When marriage equality rains, marriage equality pours. On the heels of the Iowa Supreme Court affirming marriage equality and Vermont’s legislature overcoming the governor’s veto to legalizing same-sex marriage, our nation’s capital makes some in-roads: Washington D.C. will recognize same-sex marriages from any state where it’s legal.
The city already grants civil unions to same-sex couples. Now, if you’re a gay couple married in Connecticut, Massachusetts, Iowa, or Vermont, you’ll be entitled to the same rights as straight married couples in D.C. The D.C. Council today passed a bill granting those rights, reports WaPo.
The initial vote was 12-0. The unanimous vote sets the stage for future debate on legalizing same-sex marriage in the District and a clash with Congress, which approves the city’s laws under Home Rule. The council is expected to take a final vote on the legislation next month.
Council member Jim Graham (D-Ward 1), who is gay, called the amendment a matter of “basic fairness.”
The city’s laws on same-sex unions have been murky, he explained. Couples ask, he said, “Is my marriage valid in D.C.? For years now, it has not been clear.”
“It’s high time we send a clear, unequivocal message to those persons of the same sex and married in another jurisdiction that their marriage is valid in D.C.,” said Graham, who added, “I hope this city recognizes this is a human rights struggle.”
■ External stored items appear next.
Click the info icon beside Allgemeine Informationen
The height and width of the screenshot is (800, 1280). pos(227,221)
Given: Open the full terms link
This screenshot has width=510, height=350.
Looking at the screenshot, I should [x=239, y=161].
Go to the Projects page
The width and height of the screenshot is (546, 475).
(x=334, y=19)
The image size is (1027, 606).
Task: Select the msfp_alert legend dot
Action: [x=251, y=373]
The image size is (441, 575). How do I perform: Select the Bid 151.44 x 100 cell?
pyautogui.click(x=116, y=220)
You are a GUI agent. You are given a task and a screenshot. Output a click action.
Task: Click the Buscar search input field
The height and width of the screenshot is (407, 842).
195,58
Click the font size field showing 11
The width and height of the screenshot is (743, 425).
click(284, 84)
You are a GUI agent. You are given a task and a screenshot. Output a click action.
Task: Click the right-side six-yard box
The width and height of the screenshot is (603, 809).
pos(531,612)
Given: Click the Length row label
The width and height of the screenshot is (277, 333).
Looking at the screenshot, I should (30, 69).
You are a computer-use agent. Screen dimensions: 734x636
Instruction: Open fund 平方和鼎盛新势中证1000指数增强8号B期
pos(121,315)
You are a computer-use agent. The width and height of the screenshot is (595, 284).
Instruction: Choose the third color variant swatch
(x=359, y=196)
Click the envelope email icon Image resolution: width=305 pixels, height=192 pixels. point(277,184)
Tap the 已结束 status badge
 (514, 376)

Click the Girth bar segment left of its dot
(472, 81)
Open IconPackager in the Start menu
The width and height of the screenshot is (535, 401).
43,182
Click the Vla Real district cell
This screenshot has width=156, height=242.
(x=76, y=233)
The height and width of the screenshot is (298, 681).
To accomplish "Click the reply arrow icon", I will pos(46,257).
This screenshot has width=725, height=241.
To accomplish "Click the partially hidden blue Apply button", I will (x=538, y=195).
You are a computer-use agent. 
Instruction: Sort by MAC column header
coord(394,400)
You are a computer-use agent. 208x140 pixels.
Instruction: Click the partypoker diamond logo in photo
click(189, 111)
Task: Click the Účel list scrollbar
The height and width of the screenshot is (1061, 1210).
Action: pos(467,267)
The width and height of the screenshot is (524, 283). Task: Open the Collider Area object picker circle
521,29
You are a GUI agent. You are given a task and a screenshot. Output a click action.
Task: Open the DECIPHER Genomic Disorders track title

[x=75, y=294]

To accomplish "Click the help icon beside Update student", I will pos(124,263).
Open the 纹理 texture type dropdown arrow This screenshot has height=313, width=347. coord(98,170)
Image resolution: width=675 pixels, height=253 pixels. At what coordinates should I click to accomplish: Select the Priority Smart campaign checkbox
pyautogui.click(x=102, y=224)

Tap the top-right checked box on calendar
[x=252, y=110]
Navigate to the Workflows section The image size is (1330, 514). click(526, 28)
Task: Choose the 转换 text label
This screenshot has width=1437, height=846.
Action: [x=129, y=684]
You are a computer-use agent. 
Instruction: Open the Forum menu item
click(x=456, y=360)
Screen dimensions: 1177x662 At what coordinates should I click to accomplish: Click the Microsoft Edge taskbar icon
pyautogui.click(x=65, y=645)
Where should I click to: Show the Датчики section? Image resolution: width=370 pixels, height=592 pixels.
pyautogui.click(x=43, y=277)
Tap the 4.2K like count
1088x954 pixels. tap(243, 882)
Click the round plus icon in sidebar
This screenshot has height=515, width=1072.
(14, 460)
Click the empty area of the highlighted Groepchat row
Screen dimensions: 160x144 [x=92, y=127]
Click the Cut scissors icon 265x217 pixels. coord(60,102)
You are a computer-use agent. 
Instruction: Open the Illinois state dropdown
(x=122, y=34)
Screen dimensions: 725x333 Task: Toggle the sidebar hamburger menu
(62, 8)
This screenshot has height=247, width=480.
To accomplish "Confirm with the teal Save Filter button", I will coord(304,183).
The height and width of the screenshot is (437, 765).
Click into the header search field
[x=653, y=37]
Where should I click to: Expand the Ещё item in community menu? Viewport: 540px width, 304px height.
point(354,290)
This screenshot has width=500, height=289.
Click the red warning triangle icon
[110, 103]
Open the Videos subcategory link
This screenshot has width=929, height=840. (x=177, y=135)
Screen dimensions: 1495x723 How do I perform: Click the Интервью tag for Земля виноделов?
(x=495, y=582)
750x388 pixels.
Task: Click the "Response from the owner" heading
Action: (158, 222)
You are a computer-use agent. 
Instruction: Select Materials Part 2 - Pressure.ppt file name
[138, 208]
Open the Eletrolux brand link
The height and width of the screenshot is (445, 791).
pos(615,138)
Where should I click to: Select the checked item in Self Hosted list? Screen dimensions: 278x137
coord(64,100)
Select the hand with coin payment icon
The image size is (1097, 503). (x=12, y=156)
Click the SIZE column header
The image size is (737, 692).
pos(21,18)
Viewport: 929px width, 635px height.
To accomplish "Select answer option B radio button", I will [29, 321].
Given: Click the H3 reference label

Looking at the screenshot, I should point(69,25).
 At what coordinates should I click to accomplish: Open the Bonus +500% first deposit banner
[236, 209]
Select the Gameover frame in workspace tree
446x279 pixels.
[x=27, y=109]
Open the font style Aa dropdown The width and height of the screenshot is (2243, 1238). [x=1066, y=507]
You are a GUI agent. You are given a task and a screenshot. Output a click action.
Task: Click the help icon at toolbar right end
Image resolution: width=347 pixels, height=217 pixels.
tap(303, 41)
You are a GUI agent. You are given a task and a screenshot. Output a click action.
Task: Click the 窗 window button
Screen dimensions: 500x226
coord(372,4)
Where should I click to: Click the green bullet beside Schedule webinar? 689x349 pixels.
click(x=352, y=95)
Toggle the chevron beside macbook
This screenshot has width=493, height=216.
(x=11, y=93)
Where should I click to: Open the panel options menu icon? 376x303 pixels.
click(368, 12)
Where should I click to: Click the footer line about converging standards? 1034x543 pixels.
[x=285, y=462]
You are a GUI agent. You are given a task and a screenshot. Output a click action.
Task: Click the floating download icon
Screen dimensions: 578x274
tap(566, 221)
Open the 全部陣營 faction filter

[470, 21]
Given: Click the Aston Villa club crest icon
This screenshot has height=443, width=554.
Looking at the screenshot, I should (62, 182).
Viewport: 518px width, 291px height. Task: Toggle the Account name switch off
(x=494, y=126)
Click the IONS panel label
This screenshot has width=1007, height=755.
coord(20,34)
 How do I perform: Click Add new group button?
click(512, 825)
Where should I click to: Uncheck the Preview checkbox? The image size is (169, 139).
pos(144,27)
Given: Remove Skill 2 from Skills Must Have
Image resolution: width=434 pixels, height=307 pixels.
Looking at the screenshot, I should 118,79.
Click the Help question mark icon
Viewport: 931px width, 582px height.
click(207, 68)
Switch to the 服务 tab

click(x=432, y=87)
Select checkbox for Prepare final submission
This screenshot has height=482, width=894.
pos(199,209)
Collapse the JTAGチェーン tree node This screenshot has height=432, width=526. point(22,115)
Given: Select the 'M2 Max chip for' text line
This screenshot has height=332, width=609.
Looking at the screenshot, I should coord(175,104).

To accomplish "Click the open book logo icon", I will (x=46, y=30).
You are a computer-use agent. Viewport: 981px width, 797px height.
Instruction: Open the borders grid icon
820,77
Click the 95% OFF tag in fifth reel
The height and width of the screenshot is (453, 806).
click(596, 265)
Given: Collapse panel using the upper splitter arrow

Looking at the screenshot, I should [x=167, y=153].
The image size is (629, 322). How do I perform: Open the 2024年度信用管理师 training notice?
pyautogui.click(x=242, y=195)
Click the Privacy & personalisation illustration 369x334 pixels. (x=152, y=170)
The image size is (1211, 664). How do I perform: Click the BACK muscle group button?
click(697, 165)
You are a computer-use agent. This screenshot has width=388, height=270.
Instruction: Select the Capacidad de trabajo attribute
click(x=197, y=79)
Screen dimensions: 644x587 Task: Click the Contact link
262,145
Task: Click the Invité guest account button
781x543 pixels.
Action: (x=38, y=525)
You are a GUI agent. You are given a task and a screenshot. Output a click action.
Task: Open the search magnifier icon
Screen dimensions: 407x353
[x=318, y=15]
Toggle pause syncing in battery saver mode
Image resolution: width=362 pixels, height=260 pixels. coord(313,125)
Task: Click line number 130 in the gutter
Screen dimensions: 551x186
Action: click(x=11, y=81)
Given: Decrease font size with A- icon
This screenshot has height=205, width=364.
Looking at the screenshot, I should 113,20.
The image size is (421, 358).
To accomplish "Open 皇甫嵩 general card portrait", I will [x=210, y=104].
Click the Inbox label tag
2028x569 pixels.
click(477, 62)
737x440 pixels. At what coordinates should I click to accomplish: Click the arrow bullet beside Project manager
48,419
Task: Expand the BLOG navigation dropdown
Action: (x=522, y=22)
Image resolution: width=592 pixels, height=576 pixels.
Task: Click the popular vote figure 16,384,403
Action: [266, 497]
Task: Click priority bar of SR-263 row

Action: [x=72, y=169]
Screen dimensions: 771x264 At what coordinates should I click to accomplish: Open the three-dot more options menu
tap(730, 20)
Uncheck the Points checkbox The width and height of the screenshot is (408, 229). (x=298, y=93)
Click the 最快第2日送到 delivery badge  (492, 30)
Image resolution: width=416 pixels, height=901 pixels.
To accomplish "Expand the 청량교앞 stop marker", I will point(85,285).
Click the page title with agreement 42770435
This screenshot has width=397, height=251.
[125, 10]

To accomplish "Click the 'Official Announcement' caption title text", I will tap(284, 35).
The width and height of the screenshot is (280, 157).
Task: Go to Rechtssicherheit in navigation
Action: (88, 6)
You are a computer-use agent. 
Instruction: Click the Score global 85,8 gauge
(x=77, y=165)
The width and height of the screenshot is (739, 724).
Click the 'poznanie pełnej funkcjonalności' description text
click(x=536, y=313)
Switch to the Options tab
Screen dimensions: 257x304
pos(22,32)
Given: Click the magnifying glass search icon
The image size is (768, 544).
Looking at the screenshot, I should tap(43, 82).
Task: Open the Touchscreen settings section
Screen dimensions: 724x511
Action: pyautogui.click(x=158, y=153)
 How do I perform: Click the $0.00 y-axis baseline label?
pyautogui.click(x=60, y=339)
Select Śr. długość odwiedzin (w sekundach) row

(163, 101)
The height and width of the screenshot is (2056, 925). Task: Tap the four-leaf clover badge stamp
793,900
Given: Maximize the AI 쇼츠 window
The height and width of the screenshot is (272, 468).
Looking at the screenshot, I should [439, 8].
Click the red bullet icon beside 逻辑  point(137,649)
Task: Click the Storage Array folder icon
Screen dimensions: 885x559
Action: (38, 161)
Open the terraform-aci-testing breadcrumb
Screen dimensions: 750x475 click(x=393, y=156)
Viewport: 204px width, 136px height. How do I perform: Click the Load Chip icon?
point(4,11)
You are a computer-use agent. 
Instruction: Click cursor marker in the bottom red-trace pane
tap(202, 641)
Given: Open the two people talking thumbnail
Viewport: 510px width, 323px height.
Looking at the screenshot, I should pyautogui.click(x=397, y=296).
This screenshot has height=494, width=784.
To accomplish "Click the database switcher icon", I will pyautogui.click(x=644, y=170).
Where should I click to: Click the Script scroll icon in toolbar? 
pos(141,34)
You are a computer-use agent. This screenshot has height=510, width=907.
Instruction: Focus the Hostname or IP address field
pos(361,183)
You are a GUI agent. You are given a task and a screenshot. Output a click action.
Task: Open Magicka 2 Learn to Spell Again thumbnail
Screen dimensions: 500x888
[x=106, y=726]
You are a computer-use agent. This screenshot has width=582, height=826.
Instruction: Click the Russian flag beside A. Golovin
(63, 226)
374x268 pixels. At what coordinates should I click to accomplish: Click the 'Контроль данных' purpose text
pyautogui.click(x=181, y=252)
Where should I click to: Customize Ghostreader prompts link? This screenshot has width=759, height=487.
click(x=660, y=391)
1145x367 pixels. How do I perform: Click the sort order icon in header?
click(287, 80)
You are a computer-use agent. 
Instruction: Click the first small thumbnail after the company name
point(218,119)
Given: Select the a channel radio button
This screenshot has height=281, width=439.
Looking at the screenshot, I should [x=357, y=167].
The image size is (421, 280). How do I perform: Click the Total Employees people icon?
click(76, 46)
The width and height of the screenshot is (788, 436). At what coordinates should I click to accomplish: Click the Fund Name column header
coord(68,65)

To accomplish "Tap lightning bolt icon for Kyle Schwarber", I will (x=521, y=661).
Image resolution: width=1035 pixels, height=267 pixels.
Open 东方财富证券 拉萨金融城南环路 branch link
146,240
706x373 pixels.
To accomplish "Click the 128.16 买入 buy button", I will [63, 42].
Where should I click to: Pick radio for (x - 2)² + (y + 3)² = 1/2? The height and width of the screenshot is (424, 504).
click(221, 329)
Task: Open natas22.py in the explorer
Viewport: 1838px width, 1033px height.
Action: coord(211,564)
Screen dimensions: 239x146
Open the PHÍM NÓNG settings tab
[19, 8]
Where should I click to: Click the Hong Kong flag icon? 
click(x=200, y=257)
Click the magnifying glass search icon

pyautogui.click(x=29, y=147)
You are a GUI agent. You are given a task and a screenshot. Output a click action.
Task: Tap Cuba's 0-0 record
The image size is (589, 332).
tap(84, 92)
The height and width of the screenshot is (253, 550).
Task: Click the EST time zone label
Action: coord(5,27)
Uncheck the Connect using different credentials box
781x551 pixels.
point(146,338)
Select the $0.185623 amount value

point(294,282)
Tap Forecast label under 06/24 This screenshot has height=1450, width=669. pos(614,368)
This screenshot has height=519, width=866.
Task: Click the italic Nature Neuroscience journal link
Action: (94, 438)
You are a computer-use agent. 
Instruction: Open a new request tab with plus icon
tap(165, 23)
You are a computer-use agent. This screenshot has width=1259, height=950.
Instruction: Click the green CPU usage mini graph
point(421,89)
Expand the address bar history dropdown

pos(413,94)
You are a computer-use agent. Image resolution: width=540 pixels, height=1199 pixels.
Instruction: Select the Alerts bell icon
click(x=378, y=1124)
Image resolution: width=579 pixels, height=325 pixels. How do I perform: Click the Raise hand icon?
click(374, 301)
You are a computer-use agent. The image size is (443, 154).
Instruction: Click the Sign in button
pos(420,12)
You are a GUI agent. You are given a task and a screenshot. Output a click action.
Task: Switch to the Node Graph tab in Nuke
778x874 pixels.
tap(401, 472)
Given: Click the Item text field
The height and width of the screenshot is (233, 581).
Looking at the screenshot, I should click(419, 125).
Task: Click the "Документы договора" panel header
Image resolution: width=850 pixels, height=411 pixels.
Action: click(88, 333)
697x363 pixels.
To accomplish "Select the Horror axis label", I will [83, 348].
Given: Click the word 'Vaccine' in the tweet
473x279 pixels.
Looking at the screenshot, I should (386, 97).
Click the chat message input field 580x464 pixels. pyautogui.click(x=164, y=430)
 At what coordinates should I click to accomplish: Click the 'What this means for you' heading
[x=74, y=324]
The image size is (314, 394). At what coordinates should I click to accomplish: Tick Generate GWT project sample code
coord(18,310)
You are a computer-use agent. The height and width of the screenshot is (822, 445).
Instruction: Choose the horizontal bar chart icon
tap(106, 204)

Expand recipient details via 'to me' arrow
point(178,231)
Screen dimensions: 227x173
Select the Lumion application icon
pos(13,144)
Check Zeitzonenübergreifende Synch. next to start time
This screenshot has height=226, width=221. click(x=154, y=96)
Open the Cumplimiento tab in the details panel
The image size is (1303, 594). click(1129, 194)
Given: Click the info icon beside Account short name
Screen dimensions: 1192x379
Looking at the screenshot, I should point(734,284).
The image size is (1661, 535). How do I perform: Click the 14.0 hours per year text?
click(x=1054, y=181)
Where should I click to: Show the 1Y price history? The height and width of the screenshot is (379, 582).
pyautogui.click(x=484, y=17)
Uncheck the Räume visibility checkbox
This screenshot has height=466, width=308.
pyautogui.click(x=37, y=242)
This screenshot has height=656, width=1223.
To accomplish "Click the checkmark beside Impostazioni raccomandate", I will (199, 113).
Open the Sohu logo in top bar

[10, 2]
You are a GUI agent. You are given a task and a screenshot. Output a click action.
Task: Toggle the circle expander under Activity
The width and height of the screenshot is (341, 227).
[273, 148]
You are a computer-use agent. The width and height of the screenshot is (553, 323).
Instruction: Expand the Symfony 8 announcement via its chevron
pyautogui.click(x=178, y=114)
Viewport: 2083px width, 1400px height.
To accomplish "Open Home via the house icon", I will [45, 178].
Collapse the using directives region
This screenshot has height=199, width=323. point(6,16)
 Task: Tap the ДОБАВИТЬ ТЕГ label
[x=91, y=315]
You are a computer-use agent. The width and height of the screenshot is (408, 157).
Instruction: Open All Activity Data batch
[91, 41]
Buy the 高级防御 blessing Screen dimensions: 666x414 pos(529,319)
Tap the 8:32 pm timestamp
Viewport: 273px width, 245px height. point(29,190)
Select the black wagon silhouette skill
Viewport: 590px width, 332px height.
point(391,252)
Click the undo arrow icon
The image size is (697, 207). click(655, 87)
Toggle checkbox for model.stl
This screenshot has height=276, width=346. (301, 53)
Council member David A. Catania (I-At Large), who is also gay, predicted it was only a matter of time before the council also takes up a bill to legalize same-sex marriage in the District. “It’s no secret that I have been working on legislation that would take us further,” he said. “This is the march toward human rights and equality. This is not the march toward special rights. This is the equal march and that march is coming here.”